We zig-zagged through the city. Down I-70, circumventing downtown, and we slipped into our old neighborhood. We drove through the blocks that defined us early on and my eyes darted this way and that, taking in the little memories that each road offered up.
How many times did we drive out of the city on Friday afternoon, childless, only to return on Friday night with a back seat full of exuberant Abby? Our ears ringing, our little apartment exploding with Polly's and ponies and Barbies. How many weekends were spent criss-crossing the state for a drop-off or a pick-up. How many miles we covered, hashing out the details of family court, of our future, confirming and assuring that we were making the right choice. The only choice. And how many of those long Missouri miles did we drive in silence, holding hands and wishing.
We neared the road to Abby's school; how nervous she was that first day of fourth grade...how nervous we all were as we jumped feet-first into uniforms and after-school care and PTA. And all those times that she forgot her backpack in our apartment. And the time I made her go the entire day without it because I wasn't about to turn around down our one-way street again for her to retrieve it. Her anger was tangible, but the lesson was learned. And that school sat quietly across a parking lot from the church where we promised to be with each other forever. Forever is a long time, but that day they were promises easily given. Promises we'd give again, although maybe now they wouldn't be as easy, knowing what we do.
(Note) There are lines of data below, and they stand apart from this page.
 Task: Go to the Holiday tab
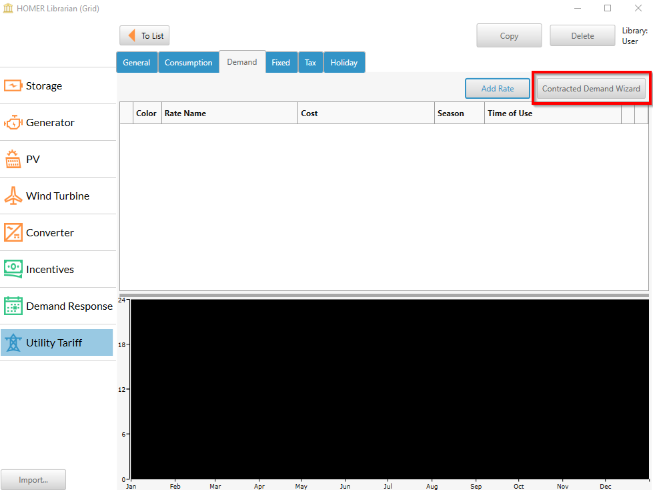tap(344, 63)
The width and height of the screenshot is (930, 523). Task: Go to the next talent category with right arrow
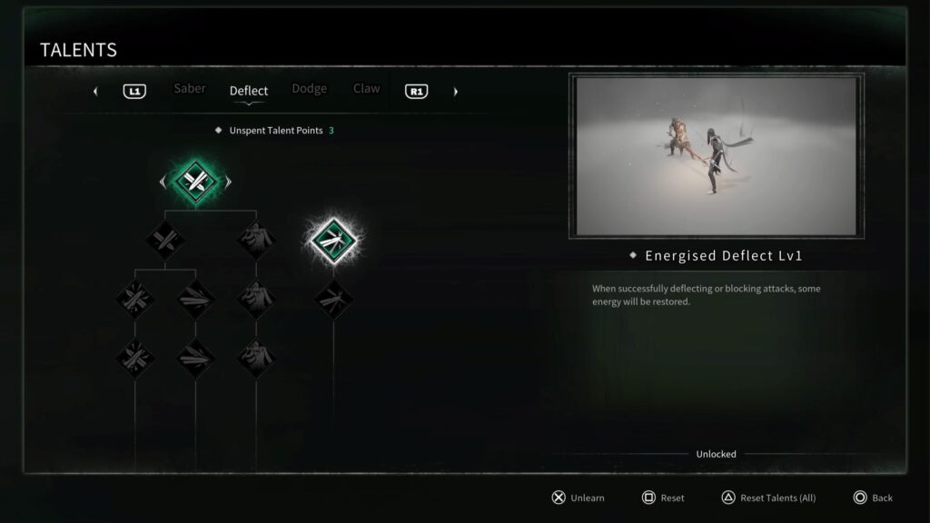tap(456, 92)
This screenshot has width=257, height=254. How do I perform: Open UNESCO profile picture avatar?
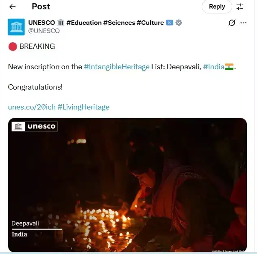tap(16, 27)
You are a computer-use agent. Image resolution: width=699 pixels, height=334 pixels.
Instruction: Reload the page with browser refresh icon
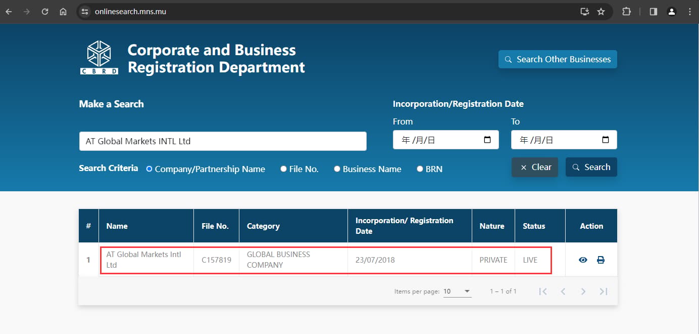click(45, 11)
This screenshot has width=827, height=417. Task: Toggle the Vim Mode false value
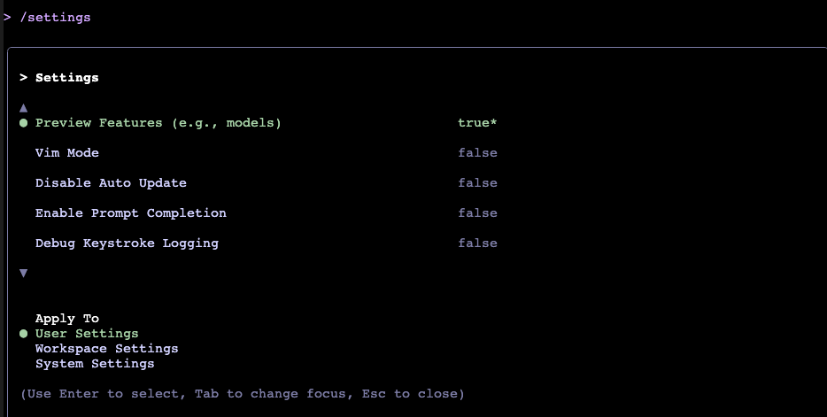(x=477, y=153)
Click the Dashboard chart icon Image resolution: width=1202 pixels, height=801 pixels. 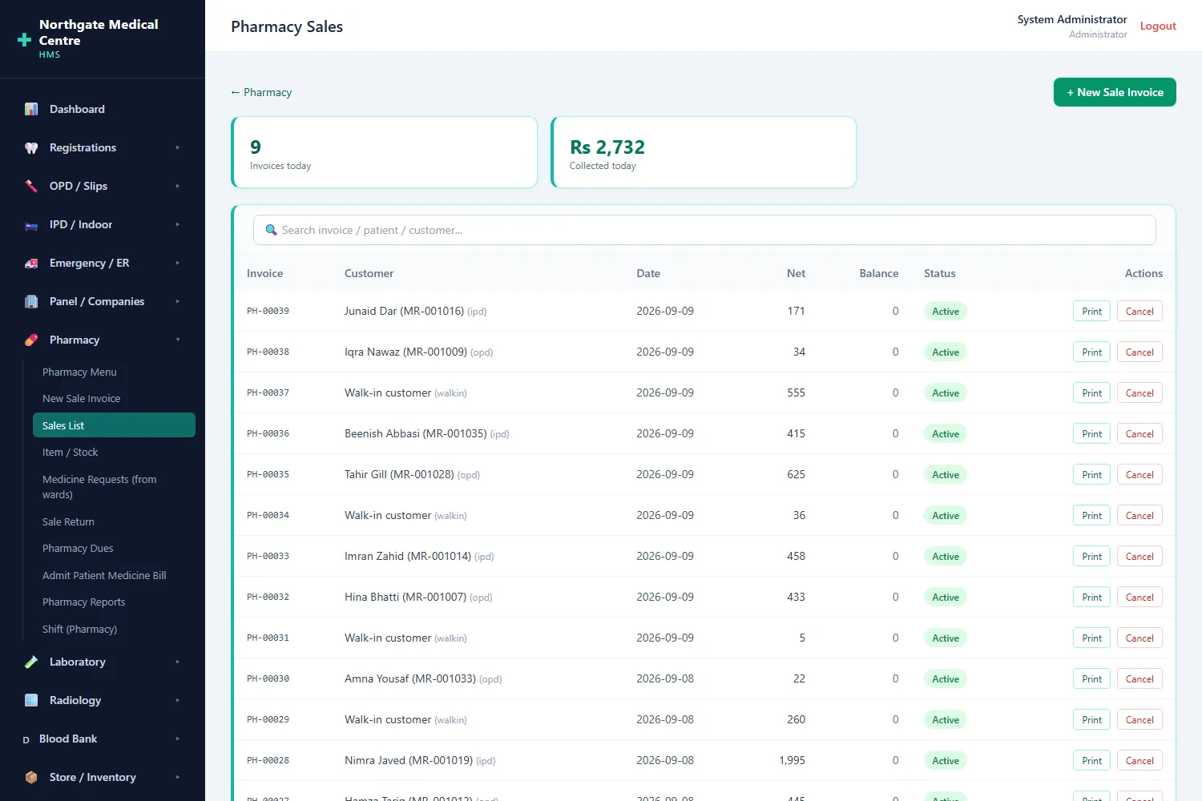[x=31, y=109]
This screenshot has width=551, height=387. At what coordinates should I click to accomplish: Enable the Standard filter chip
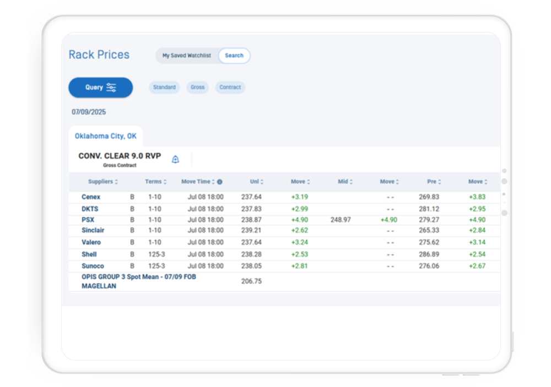(164, 88)
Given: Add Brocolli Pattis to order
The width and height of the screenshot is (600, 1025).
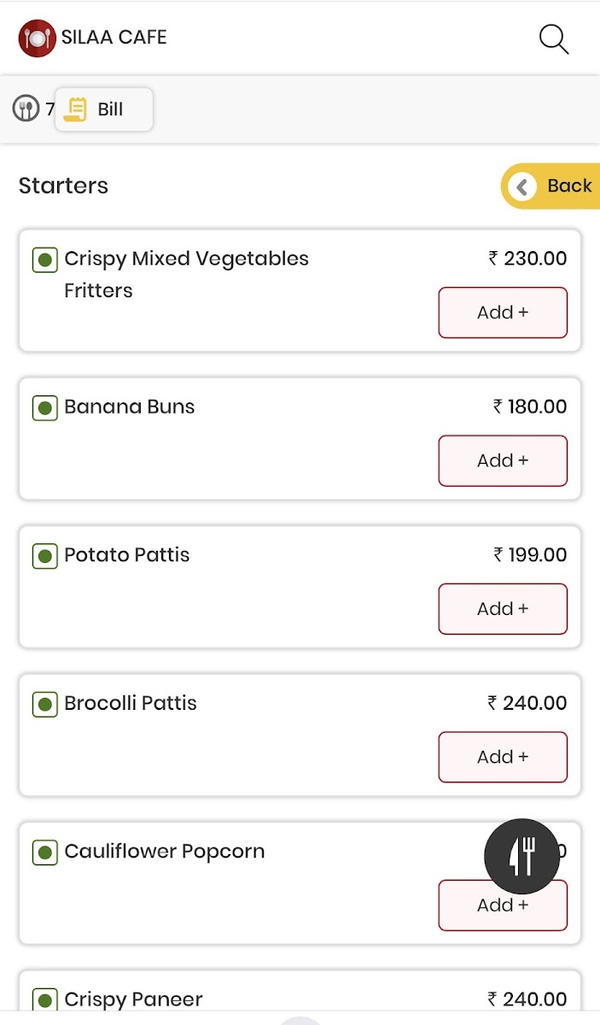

If I close my eyes, I can walk down the hall of our apartment. The huge bedroom that we foolishly thought we could squeeze a baby and all his accouterments into. Our tiny bathroom, half the size of the outdoor patio that drew us in the first place, with the square smaller-than-a-tub-but-larger-than-a-shower stall. Our tiny kitchen and the carpeted dining room and Megan coming over a couple of times a week to eat with us, because for a brief and glorious time, we were neighbors. And Abby starting our tradition of beginning a meal with each of us saying one thing we're thankful for. We still do that. And the time we took our dining table apart so that we could put it on our patio and eat al fresco on a humid Missouri evening, with the sounds of Plaza traffic and cicadas serenading us as we ate and our containers full of flowers and herbs and plants nearly blocking anyone on the street from seeing us.
I remember where I was laying on the floor in the front room when Uriah came home with family court news, and then throwing the paperwork across the living room and wishing there was more space because that small apartment was not big enough to hold my anger. I remember sitting on our couch on a spring afternoon, after spending the day washing away the winter from our windows; I gave Uriah two dates for a wedding - or the option to back out. We started planning in the warm sunshine how to make official what we'd known for years: we were meant to be together. And I remember standing in front of Abby's closet as he proposed to me for real, with a ring that didn't come from a candy machine. And I demanded he get down on one knee and do it proper. And I was so happy.
As we drove through Kansas City proper, with every road we turned down and each glimpse of the sky line, a memory shot up and I found myself nostalgic and a little sad. We won't ever have that life again - city life with one kid who only came every other weekend. The carefree ability to have cheese and crackers and wine for dinner and then walk down to the Plaza and take our time browsing though Pottery Barn and Barnes & Noble without having to maneuver a stroller or find the nearest bathroom; those days are long gone. But I like where our life is now. I like walking, instead, to the library and stopping at the park to take our time climbing the ladders and sliding and swinging. I like that our skyline is the shore of Lake Superior.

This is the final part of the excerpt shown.